● **YOUR GOAL**
All that is wanted is the exact text of each line from the one with "This screenshot has height=702, width=1450." to the close of the listing, ends included.
--- DATA FOR REVIEW ---
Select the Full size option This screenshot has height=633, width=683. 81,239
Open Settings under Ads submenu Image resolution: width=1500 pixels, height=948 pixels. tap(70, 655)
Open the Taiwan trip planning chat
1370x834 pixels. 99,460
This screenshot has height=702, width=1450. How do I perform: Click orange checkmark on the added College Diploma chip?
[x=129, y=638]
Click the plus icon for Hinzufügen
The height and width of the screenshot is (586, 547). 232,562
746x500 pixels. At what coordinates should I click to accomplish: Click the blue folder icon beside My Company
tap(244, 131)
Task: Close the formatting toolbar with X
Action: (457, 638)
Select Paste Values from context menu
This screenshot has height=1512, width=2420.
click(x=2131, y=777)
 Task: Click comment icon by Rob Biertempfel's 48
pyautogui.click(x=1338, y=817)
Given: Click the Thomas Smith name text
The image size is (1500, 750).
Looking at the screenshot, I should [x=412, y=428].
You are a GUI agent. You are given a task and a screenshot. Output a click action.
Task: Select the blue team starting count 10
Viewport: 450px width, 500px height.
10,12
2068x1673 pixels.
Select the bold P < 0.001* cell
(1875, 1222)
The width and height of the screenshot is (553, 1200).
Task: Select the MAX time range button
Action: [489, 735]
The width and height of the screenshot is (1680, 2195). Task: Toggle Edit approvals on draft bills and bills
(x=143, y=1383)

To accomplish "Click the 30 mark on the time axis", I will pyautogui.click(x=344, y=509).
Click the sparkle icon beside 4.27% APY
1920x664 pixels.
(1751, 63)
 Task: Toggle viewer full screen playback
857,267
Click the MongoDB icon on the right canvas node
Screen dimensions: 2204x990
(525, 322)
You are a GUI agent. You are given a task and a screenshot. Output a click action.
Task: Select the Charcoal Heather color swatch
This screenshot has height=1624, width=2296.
---
● **ANSWER BELOW**
This screenshot has height=702, width=1450. How do I perform: Click orange checkmark on the added College Diploma chip?
[x=129, y=638]
Click the plus icon for Hinzufügen
The height and width of the screenshot is (586, 547). 232,562
746x500 pixels. At what coordinates should I click to accomplish: Click the blue folder icon beside My Company
tap(244, 131)
Task: Close the formatting toolbar with X
Action: (457, 638)
Select Paste Values from context menu
This screenshot has height=1512, width=2420.
click(x=2131, y=777)
 Task: Click comment icon by Rob Biertempfel's 48
pyautogui.click(x=1338, y=817)
Given: Click the Thomas Smith name text
The image size is (1500, 750).
Looking at the screenshot, I should [x=412, y=428].
You are a GUI agent. You are given a task and a screenshot. Output a click action.
Task: Select the blue team starting count 10
Viewport: 450px width, 500px height.
10,12
2068x1673 pixels.
Select the bold P < 0.001* cell
(1875, 1222)
The width and height of the screenshot is (553, 1200).
Task: Select the MAX time range button
Action: [489, 735]
The width and height of the screenshot is (1680, 2195). Task: Toggle Edit approvals on draft bills and bills
(x=143, y=1383)

To accomplish "Click the 30 mark on the time axis", I will pyautogui.click(x=344, y=509).
Click the sparkle icon beside 4.27% APY
1920x664 pixels.
(1751, 63)
 Task: Toggle viewer full screen playback
857,267
Click the MongoDB icon on the right canvas node
Screen dimensions: 2204x990
(525, 322)
You are a GUI agent. You are given a task and a screenshot. Output a click action.
Task: Select the Charcoal Heather color swatch
This screenshot has height=1624, width=2296.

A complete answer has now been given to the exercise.